Desde 14 de novembro que as mulheres não recebem pelo seu trabalho

  • Tiago de Magalhães
  • 5 Dezembro 2023

Um bilhete expresso para o recuo do fosso salarial seria a garantia de que as mulheres e os homens gozariam exatamente o mesmo tempo de licenças, faltas e dispensas em igualdade de circunstâncias.

No passado dia 14 de novembro assinalou-se, em Portugal, o Dia Nacional para a Igualdade Salarial. Com a agenda mediática preenchida por outros temas que não adianta trazer aqui à colação, o dia, na minha opinião, acabou por passar mais desapercebido do que deveria.

A igualdade salarial, nomeadamente, entre mulheres e homens, que deveria ser um tema consensual, que está consagrado na nossa Constituição, previsto no Código do Trabalho, e mesmo a nível Europeu também tem suporte legal, acaba por não ser tão consensual quanto o deveria ser. E tanto assim é que, de acordo com dados da União Europeia (UE), as mulheres ganham em média (-) 13% do que os homens.

[REGISTOS EM BRUTO]
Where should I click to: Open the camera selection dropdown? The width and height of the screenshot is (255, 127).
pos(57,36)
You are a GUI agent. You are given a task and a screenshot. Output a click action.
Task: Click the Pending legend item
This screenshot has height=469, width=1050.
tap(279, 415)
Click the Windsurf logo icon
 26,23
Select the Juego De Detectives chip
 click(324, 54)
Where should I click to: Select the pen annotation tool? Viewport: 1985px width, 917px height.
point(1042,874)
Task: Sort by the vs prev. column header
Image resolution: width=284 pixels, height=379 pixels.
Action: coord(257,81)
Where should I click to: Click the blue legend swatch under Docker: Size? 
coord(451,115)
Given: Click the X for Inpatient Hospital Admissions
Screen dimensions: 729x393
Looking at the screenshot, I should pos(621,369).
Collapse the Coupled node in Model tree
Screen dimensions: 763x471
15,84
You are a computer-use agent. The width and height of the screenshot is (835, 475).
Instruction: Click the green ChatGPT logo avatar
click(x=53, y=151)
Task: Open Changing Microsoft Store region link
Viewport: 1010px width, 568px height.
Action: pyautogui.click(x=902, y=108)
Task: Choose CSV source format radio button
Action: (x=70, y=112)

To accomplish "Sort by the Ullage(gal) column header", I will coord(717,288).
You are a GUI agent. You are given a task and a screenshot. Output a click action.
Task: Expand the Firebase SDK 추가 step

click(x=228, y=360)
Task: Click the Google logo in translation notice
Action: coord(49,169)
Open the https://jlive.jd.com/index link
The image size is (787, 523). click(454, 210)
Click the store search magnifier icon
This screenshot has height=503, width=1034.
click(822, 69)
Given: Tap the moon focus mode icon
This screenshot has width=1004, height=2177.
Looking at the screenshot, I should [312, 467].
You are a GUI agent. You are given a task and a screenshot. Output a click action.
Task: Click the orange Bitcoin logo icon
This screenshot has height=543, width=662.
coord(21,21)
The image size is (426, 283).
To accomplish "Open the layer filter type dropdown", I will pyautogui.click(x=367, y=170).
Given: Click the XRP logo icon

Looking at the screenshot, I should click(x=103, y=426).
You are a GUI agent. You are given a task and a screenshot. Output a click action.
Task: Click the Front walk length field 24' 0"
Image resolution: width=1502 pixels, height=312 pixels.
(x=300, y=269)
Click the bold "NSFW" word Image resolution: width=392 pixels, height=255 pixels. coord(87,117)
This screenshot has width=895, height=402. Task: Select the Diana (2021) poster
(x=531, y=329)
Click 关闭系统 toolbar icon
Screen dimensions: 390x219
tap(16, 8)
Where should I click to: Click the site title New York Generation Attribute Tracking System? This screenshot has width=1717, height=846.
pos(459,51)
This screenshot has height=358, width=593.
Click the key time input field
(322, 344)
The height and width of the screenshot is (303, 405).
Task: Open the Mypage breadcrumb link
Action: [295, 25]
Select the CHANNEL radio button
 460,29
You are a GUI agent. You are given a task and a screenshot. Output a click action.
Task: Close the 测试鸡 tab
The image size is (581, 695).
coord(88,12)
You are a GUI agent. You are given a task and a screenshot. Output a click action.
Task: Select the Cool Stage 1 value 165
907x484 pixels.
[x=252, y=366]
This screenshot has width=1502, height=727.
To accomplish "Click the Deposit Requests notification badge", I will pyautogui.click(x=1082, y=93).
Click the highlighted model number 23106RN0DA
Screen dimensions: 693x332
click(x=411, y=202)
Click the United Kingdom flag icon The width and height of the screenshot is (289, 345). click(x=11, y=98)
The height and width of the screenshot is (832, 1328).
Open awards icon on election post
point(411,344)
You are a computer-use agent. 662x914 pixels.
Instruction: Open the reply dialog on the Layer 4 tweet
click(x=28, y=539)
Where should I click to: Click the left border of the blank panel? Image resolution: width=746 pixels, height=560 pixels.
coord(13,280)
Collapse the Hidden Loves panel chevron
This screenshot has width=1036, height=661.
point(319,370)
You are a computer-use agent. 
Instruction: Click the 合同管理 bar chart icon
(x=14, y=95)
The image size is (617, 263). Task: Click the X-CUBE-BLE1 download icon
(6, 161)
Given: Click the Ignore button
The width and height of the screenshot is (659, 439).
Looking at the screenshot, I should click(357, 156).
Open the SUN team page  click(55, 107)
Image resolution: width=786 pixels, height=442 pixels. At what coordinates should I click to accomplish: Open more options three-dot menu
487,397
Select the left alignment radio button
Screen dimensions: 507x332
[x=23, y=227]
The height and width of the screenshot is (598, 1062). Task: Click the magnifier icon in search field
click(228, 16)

[INSTRUÇÕES DE TRABALHO]
**a.** No texto sobre a igualdade salarial, de que tipos de ausência ao trabalho deveriam mulheres e homens gozar exatamente o mesmo tempo?
**b.** Transcreva o trecho do texto sobre a igualdade salarial que abre com as palavras que contêm "Um bilhete expresso" e fecha com "igualdade de circunstâncias.".

[SOLUÇÕES DO EXERCÍCIO]
**a.** Licenças, faltas e dispensas.

**b.**
Um bilhete expresso para o recuo do fosso salarial seria a garantia de que as mulheres e os homens gozariam exatamente o mesmo tempo de licenças, faltas e dispensas em igualdade de circunstâncias.